— Start Excerpted data —
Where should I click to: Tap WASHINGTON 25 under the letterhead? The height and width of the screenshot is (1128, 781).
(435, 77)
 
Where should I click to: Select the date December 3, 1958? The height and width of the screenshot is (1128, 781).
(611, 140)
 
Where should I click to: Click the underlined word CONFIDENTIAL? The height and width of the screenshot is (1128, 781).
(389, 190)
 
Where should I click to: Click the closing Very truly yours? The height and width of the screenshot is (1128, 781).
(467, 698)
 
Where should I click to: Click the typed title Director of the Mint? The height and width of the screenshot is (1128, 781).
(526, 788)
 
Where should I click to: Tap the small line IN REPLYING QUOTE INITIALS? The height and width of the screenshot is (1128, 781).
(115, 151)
— End Excerpted data —
— Start Excerpted data —
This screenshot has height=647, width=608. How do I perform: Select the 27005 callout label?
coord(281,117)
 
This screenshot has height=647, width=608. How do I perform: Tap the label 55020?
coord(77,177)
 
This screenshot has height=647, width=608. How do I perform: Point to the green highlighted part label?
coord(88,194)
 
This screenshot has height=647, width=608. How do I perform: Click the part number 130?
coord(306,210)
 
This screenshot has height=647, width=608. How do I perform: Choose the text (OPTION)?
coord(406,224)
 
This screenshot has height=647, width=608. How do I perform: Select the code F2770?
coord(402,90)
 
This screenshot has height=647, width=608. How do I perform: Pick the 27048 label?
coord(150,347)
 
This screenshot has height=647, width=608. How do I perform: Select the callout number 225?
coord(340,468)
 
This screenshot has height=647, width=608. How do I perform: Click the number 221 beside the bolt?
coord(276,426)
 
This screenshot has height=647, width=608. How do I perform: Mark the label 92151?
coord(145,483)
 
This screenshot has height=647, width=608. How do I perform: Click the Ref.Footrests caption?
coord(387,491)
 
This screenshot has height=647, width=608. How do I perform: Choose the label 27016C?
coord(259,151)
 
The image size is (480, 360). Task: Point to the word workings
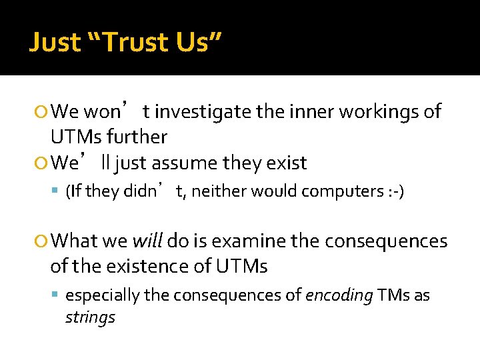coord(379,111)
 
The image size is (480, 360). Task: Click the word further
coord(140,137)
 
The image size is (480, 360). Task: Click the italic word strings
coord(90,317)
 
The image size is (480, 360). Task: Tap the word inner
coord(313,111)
— End Excerpted data —
◆ Task requirements
Reproduce the stretch of lines from the one containing "callout number 225?" through the one containing "coord(387,491)", requests included, with each answer coordinate multiplied by 1.95 and rounded to a whole number, halves rounding up.

◆ Answer for this exercise
This screenshot has height=647, width=608. How do I perform: Select the callout number 225?
coord(663,913)
 
This screenshot has height=647, width=608. How do I perform: Click the number 221 beside the bolt?
coord(538,831)
 
This screenshot has height=647, width=608. How do I perform: Mark the label 92151?
coord(283,942)
 
This screenshot has height=647, width=608. How do I perform: Click the Ref.Footrests caption?
coord(755,957)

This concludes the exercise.